Additionally, it is unclear whether Facebook is even an effective platform for CBOs to reach sexual minority populations [24]. Indeed, although social media campaigns might gain the attention of local network members, they may miss those who are not directly associated with CBOs. Despite widely held assumptions of Facebook’s communication potential [9], little research has been conducted on the Facebook network structure of sexual minorities. Optimistically, that which has suggests that the Facebook network structure of sexual minorities is scale-free [25], meaning that some individuals are more embedded in the social network than others and that these individuals act like “hubs” diffusing information into their local networks. However, although scale-free networks are said to effectively transmit information [26], their efficiency relies on the ways these networks are organized [14]. For example, scale-free networks with high modularity (ie, the appearance of distinct clusters or communities within a network) promote strong bonds between network members and thus saturation of local networks, whereas those with low modularity promote weak ties between individuals, but broad global diffusion [27,28]. Both modular and nonmodular network structures offer benefits and limitations; for example, experimental research by Bakshy et al [27] shows that strong ties increase the likelihood that individuals will share content shared by other network members, whereas weak ties facilitate the diffusion of information between network clusters. Therefore, as a secondary objective, this study aimed to complement our understanding of the diffusion of information through the Facebook networks of CBOs in Vancouver, British Columbia (BC).
Methods
Consistent with these objectives, this study leveraged data collected from 10 Facebook pages (ie, all pages identified as being administered by selected organizations) belonging to eight CBOs in Vancouver, BC. Pages were purposively selected (ie, all identified organizations were included) that were (1) well known to our study team (ie, community-based partners or those otherwise highly visible), (2) inclusive of or targeted toward sexual minorities (ie, page content relevant, at least in part, to sexuality, sexual health, or community social issues), and (3) dealt primarily with health promotion (ie, health promotion was main goal of the organization).

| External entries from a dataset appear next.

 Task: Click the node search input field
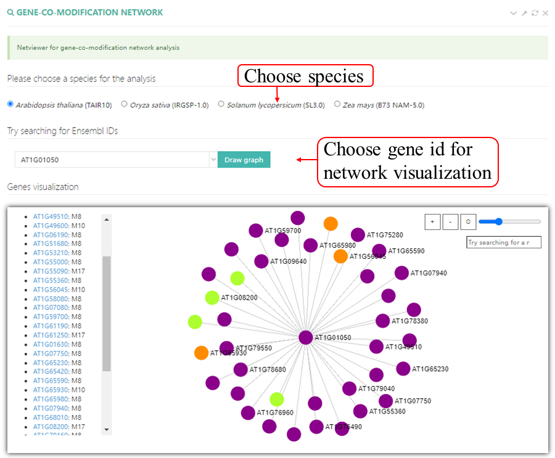(503, 242)
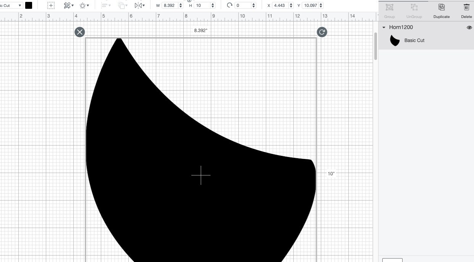Click the Flip mirror tool icon
The height and width of the screenshot is (262, 474).
pos(138,5)
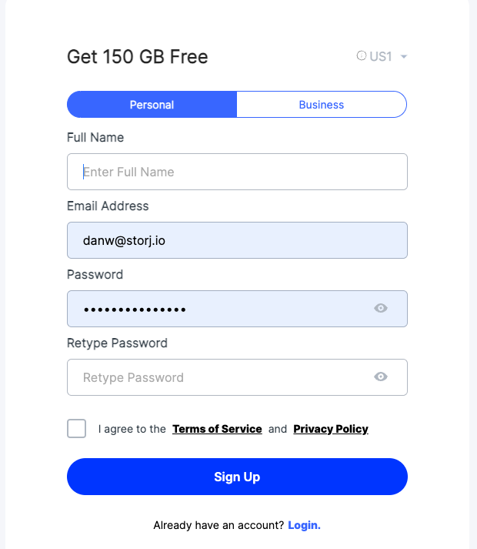Screen dimensions: 477x549
Task: Click the Retype Password label text
Action: tap(117, 343)
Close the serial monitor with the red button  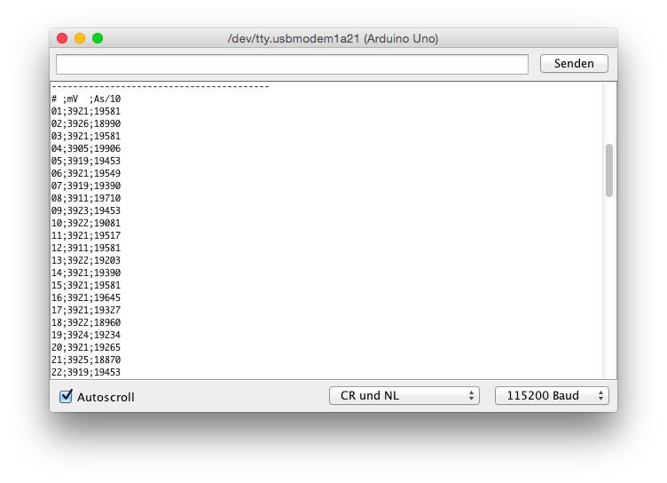[x=62, y=38]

To ensure user privacy and compliance with Facebook’s end-user agreement, data were downloaded using Facebook’s public application programming interface (API) accessed through the Netvizz Facebook app [29]. Data collected between January 1, 2010 and August 31, 2016, via Netvizz were hierarchically organized by page and post. The first year—2010—was selected based on the completion of the iPrEx trial examining the efficacy of pre-exposure prophylaxis (PrEP), one of the key topics assessed in this analysis [30]. At the page level, we identified the number of followers for each page. On the post level, we identified the number of likes, comments, and shares on each post. Netvizz also assigned unique identifiers to each user, allowing us to examine user engagement across multiple posts and multiple pages. As such, we used Spearman rank correlation to determine whether there was an association between frequency of participation and participation across multiple pages. Further, a network diagram showing the ways individuals interacted with posts from the 10 CBOs was constructed in Gephi 0.9.1 using the ForceAtlas2 layout algorithm [31]. Modularity clusters were also identified using Gephi’s modularity tool with the resolution set to 1 in order to maximize the modularity [32]. Because this study leveraged publicly available data, the research ethics board at Simon Fraser University deemed the study exempt from review. As an extra precaution on behalf of the users whose data were included in the present analysis, the names of the Facebook pages included in our study have been omitted. However, Table 1 provides a short characterization of the mission of each page to highlight the range of groups included in our analysis.
Table 1.
ID and description of organization | Months of observationa | “Facebook fans” | Posts shared by organization | Engagements | |
1 | AIDS service organization | 78 | 1168 | 1458 | 1281 |
2a | Gay men’s research organization | 47 | 422 | 578 | 262 |
2b | Anti-stigma social media campaignb | 10 | 1126 | 242 | 524 |
3 | AIDS fundraising organization | 79 | 1578 | 699 | 1385 |
4 | Gay men’s health organization | 80 | 2290 | 2166 | 3184 |
5 | LGBT2SQ Pride organization | 74 | 8813 | 1791 | 7405 |
6 | AIDS service organization | 65 | 1015 | 1921 | 675 |
7 | Queer community organization | 80 | 5571 | 3607 | 9351 |
8a | Youth-led health organization | 74 | 1097 | 758 | 824 |
8b | Peer-led program for young LGBT2SQb | 54 | 716 | 851 | 598 |
Median (IQR) | 74 (57-79) | 1147 (1036-2112) | 1155 (714-1889) | 1053 (617-2734) | |
Total | 641 | 23,796 | 14,071 | 25,489 |
aMonths of observation indicate the total number of months the page was operational for, with organizations new to the Facebook platform providing fewer months of observation.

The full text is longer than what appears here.